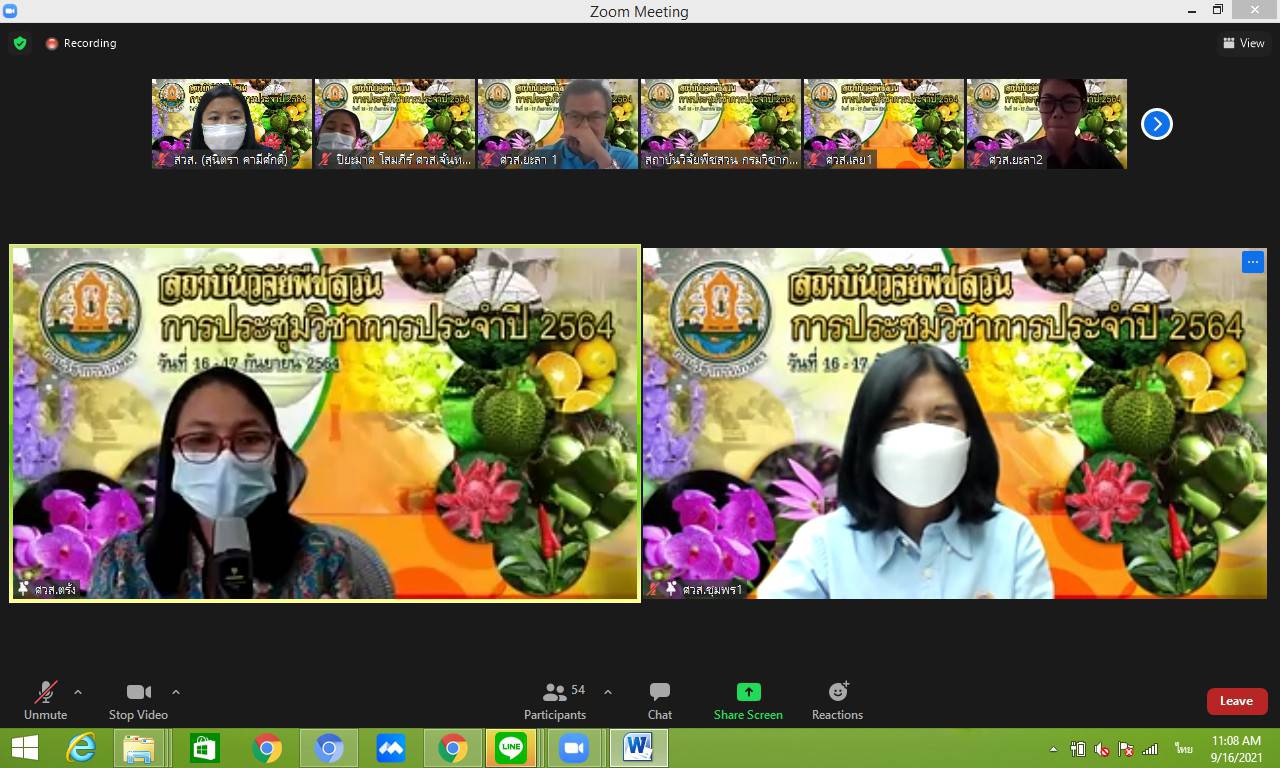The height and width of the screenshot is (768, 1280).
Task: Select the สวส.ยะลา 1 video thumbnail
Action: pyautogui.click(x=558, y=124)
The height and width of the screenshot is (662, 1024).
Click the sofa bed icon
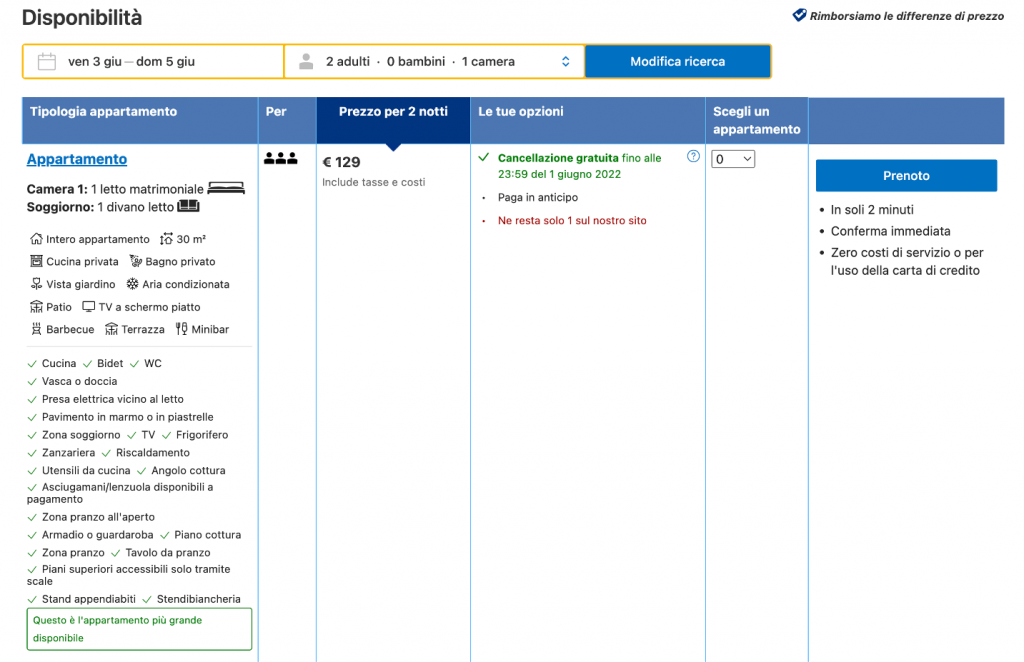pyautogui.click(x=188, y=207)
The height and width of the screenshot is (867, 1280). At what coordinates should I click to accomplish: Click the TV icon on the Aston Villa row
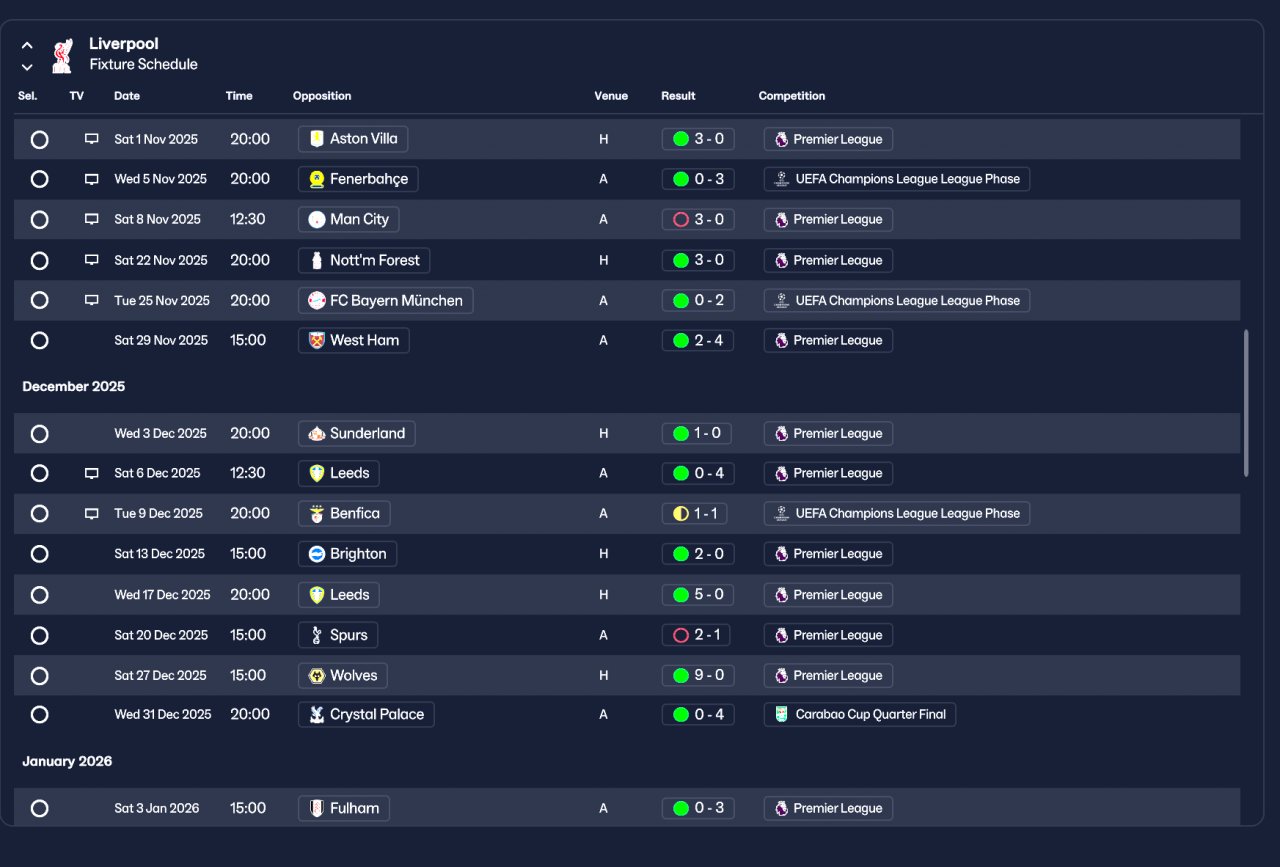coord(92,139)
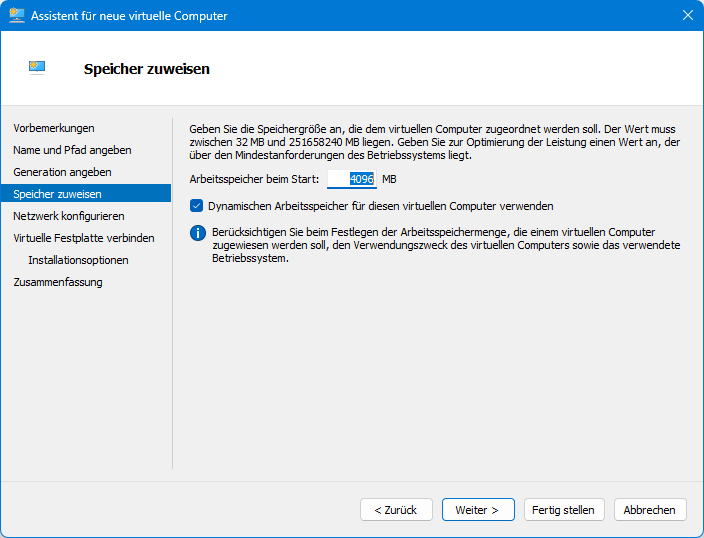
Task: Select the 'Installationsoptionen' sub-step
Action: (x=78, y=260)
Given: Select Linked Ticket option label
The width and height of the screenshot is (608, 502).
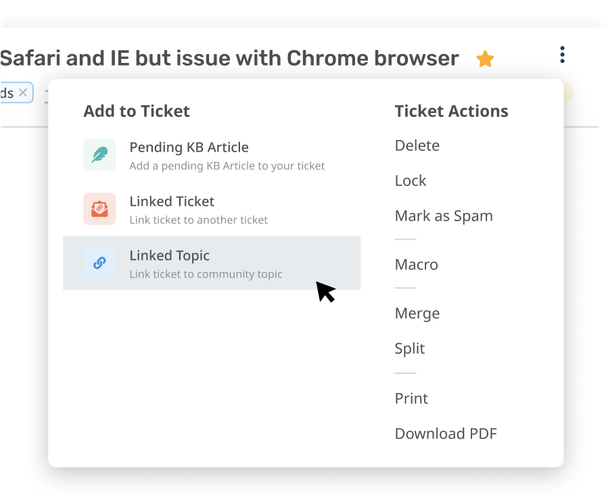Looking at the screenshot, I should tap(171, 201).
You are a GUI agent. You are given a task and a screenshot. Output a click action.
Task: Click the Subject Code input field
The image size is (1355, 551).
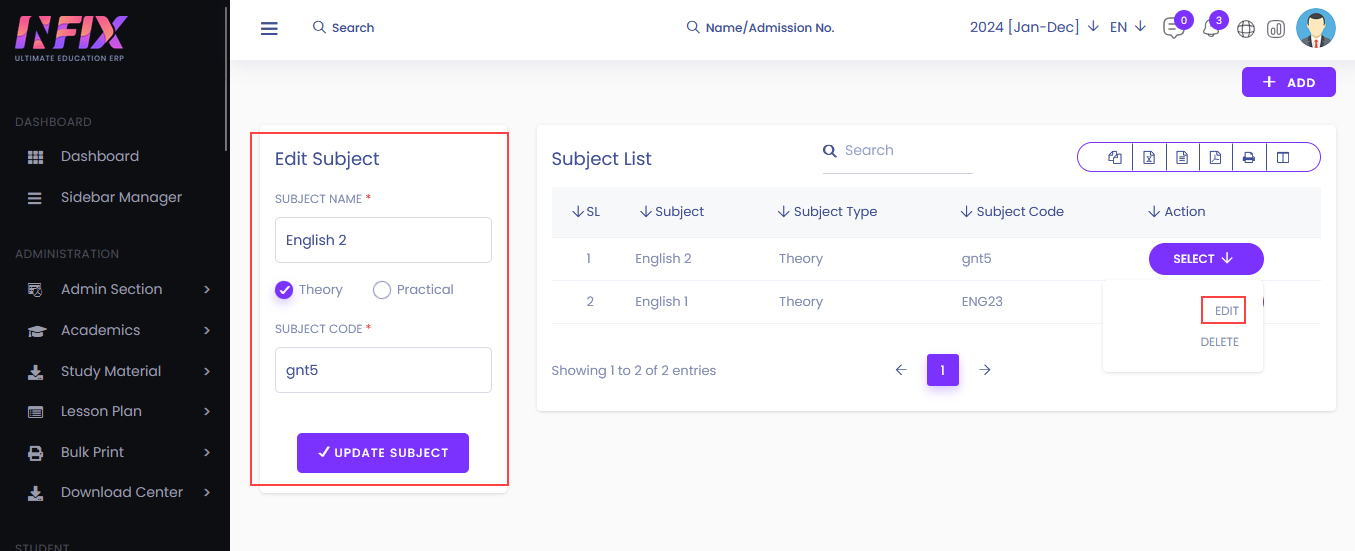click(x=383, y=370)
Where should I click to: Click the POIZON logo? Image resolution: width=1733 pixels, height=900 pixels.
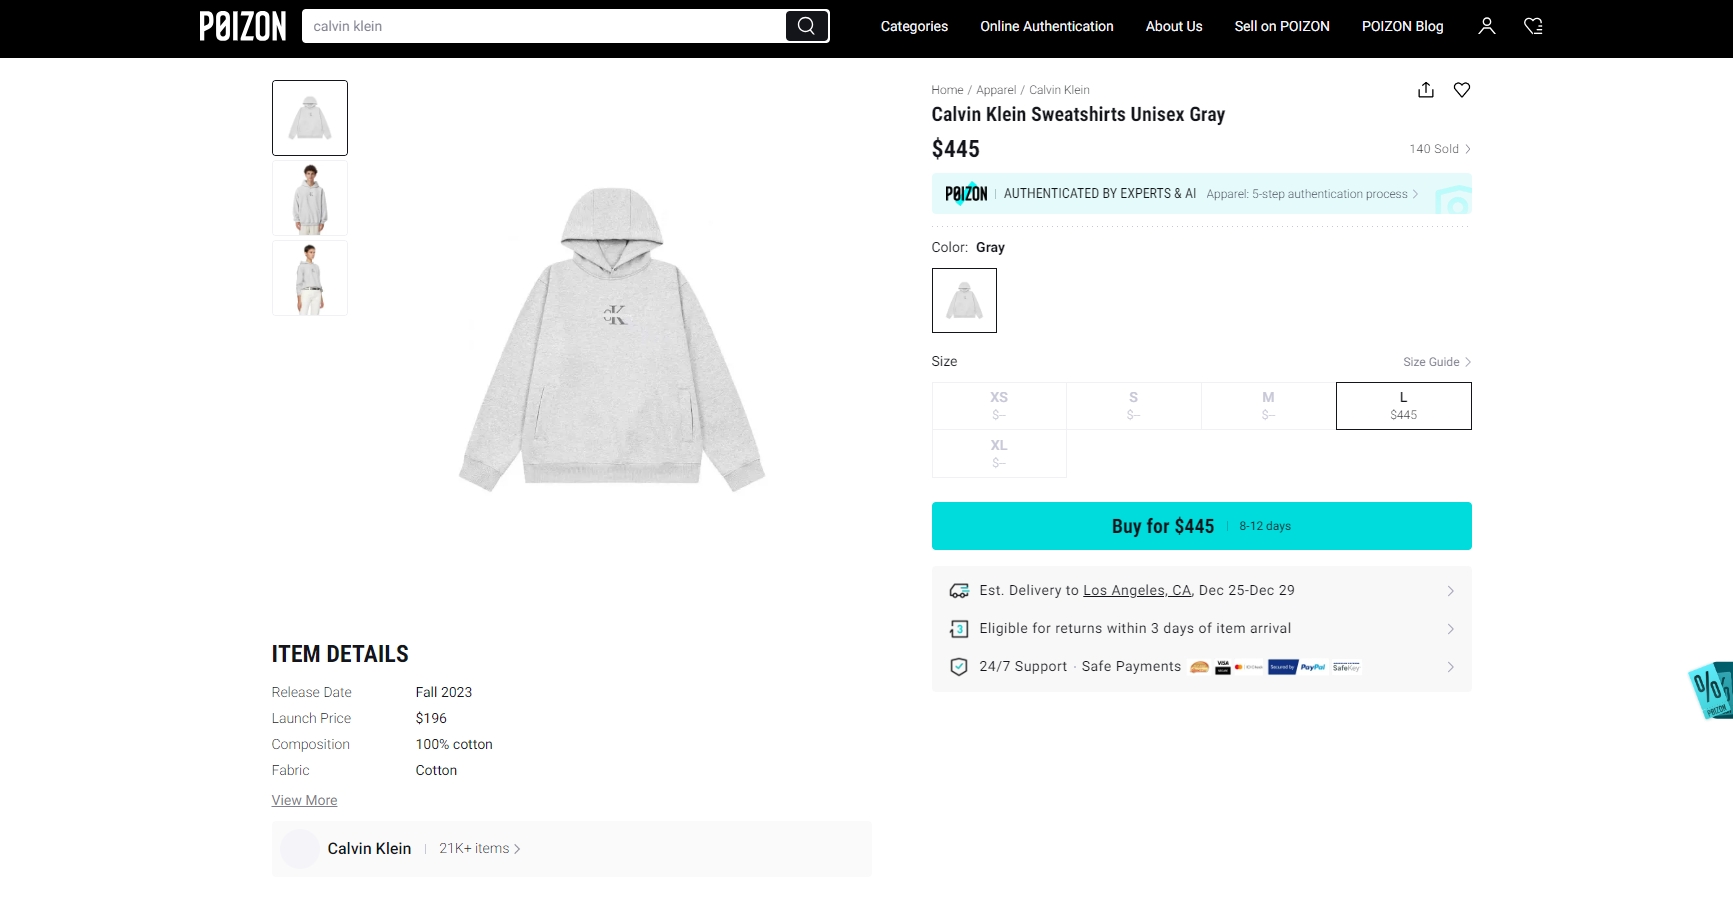click(x=243, y=26)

──────

◆ **WHAT THE TASK ASKS**
Pictures do not belong in the copy. Repeat exactly each line from the one with "Task: Click the Subject Code input field" through the end of the listing.

◆ **WRITTEN RESPONSE**
Task: Click the Subject Code input field
The image size is (1355, 551).
click(x=383, y=370)
Where should I click to: Click the POIZON logo? Image resolution: width=1733 pixels, height=900 pixels.
click(x=243, y=26)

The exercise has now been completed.